Assigned task.
Only one span of the material below is wanted. Output it exactly, from the line with "This screenshot has width=730, height=587." through the line with "You are a GUI", without any pictures.

◇ ◇ ◇

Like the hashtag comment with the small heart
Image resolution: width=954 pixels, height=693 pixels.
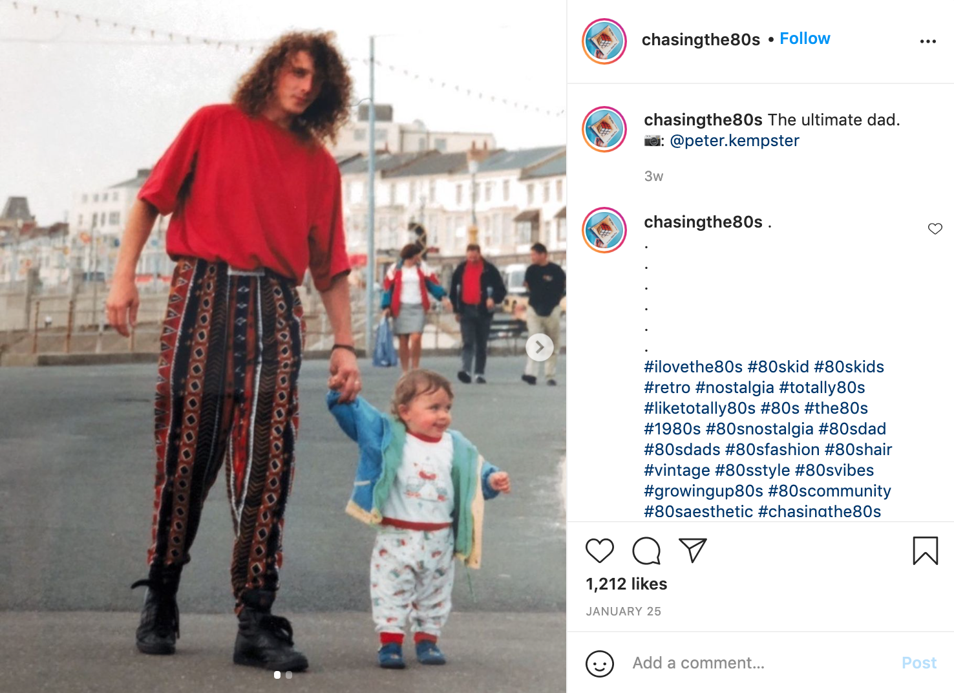pyautogui.click(x=935, y=229)
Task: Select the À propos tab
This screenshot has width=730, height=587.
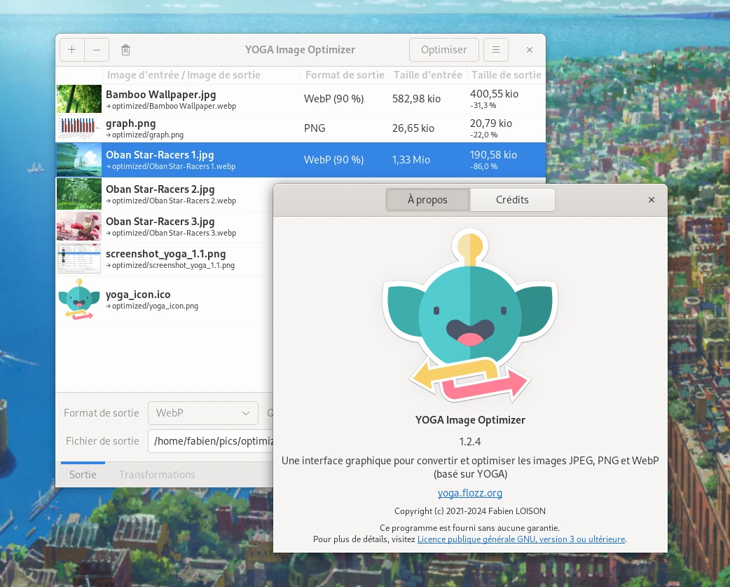Action: coord(427,200)
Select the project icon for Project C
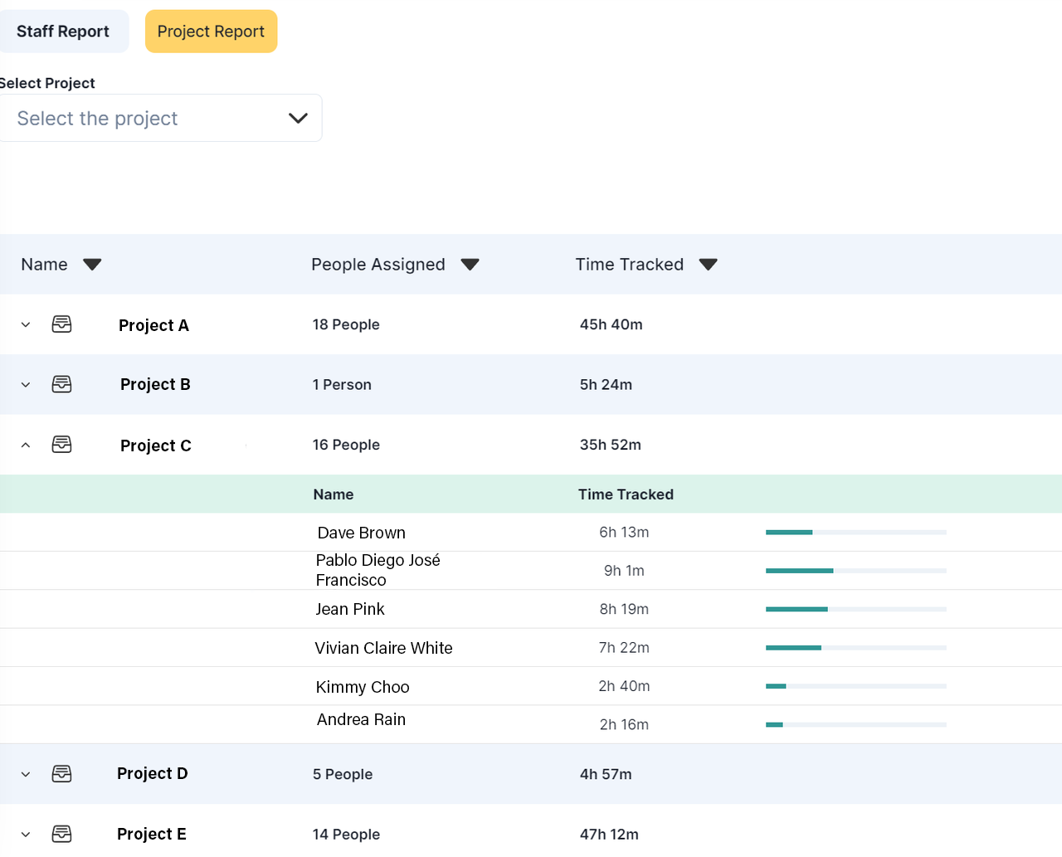This screenshot has height=857, width=1062. [x=61, y=445]
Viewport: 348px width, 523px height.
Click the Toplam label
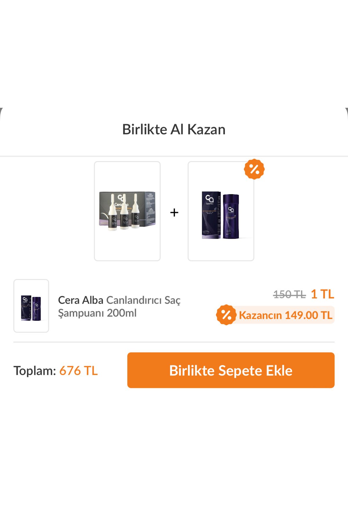(x=35, y=371)
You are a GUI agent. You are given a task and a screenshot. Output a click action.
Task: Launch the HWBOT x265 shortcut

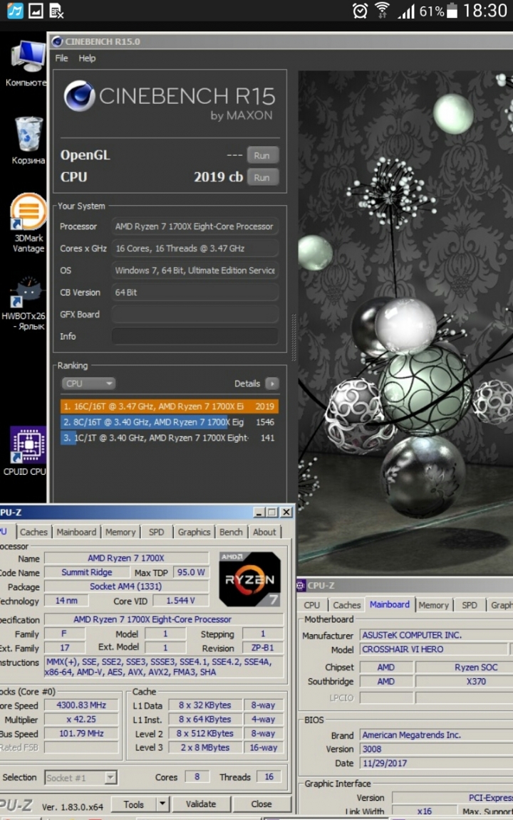[x=29, y=293]
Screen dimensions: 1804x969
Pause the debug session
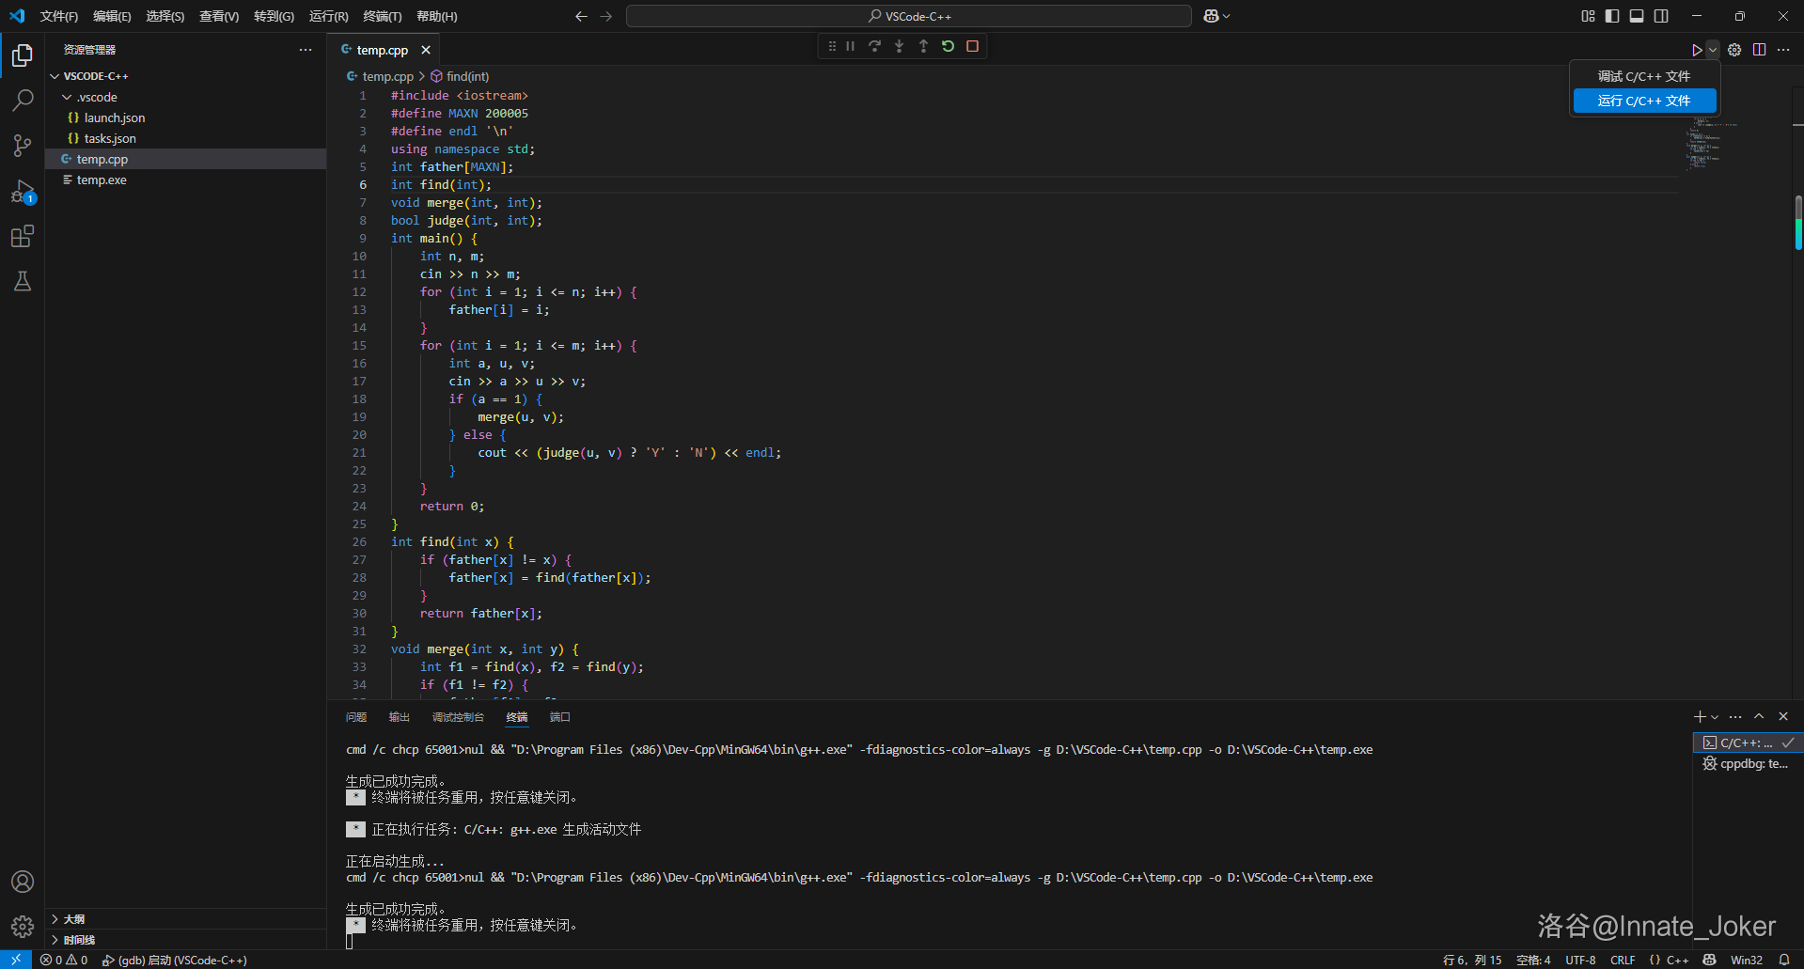(x=850, y=46)
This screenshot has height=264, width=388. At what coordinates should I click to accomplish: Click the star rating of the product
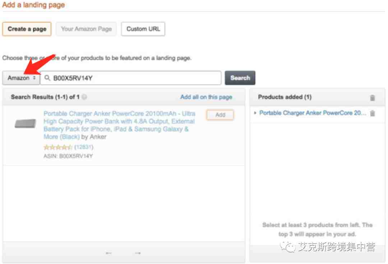pyautogui.click(x=57, y=147)
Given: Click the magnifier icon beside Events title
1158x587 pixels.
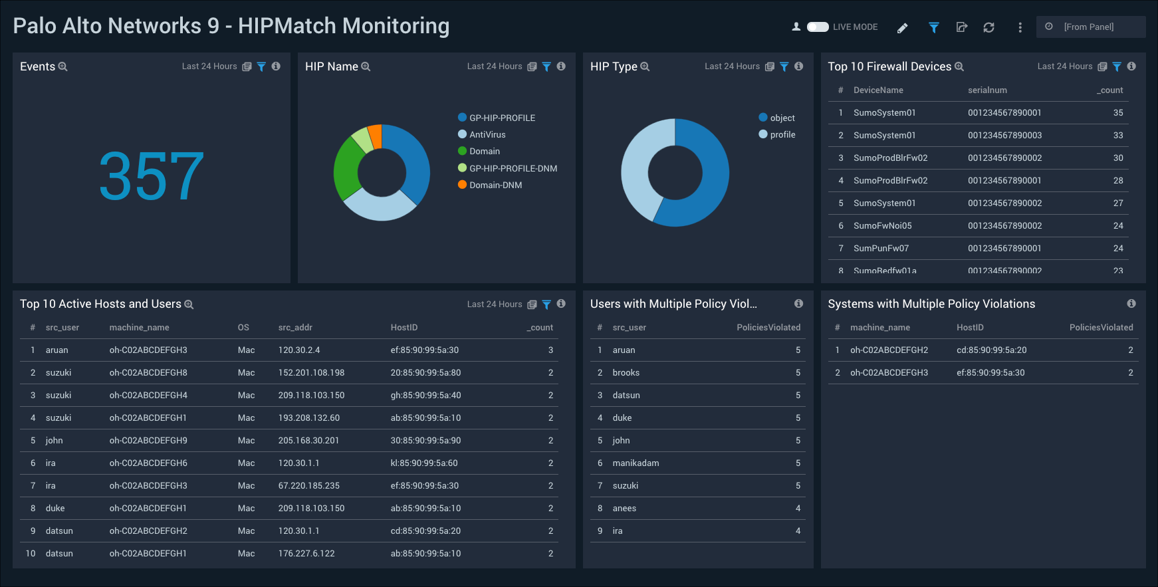Looking at the screenshot, I should [x=63, y=67].
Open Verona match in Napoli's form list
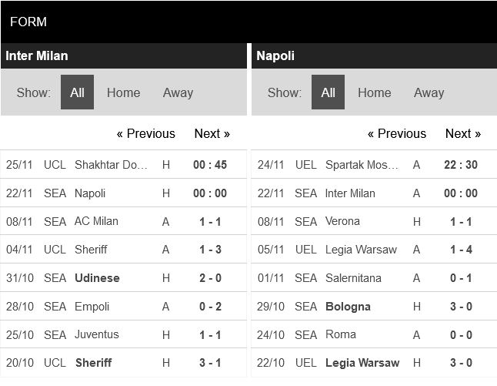Viewport: 497px width, 386px height. coord(342,221)
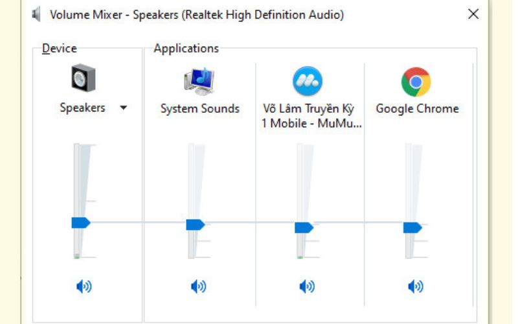Click the MuMu Võ Lâm Truyền Kỳ icon
The image size is (518, 324).
pos(307,81)

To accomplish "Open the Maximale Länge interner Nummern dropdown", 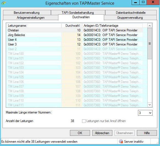I will [x=145, y=113].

◇ ◇ ◇

Task response.
This screenshot has width=730, height=587.
Action: coord(427,200)
Select the project icon for Project C
This screenshot has height=857, width=1062. [x=61, y=445]
Viewport: 348px width, 523px height.
Click the Toplam label
(x=35, y=371)
You are a GUI agent. You are given a task and a screenshot. Output a click action.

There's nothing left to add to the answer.